*** Opening of Entries provided ***

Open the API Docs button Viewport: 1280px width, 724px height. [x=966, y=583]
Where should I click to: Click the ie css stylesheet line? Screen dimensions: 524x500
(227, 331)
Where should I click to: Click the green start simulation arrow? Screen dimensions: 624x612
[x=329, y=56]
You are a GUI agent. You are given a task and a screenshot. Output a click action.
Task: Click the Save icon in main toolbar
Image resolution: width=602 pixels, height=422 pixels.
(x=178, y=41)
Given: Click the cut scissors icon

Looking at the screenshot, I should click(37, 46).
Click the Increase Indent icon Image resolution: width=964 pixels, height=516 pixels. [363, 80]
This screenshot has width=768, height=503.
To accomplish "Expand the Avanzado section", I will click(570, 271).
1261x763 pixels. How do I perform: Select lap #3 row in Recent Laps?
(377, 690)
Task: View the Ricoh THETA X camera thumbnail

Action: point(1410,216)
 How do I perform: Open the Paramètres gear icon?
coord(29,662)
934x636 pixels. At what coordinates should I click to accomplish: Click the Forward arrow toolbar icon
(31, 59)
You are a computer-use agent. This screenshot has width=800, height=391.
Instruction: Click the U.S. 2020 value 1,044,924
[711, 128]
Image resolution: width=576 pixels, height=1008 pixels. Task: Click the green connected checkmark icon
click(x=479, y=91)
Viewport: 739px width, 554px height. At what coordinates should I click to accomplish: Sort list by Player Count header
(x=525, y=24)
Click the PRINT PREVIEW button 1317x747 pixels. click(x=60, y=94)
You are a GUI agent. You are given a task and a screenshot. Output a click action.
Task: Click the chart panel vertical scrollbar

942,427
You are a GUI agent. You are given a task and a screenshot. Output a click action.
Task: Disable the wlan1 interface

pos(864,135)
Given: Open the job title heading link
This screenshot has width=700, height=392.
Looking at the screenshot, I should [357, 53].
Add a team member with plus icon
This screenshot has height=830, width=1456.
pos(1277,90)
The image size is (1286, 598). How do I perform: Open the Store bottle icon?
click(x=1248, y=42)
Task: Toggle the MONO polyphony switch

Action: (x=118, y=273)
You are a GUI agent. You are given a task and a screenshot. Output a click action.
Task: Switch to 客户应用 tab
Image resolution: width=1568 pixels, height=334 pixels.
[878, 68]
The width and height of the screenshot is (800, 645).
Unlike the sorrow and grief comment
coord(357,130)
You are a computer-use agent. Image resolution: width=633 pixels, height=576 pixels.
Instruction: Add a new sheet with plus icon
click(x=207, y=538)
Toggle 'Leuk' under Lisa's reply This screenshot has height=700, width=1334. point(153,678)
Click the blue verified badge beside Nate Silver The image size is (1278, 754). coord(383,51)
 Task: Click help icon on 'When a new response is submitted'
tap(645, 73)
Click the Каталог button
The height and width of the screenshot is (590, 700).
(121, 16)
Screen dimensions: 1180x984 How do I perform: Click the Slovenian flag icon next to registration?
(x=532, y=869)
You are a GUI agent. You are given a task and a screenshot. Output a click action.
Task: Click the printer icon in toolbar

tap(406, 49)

*** Close of Entries provided ***

Try it: Look over the listing above and copy each line that contains "button".

Problem solution:
Open the API Docs button Viewport: 1280px width, 724px height. [x=966, y=583]
Click the PRINT PREVIEW button 1317x747 pixels. click(x=60, y=94)
Click the Каталог button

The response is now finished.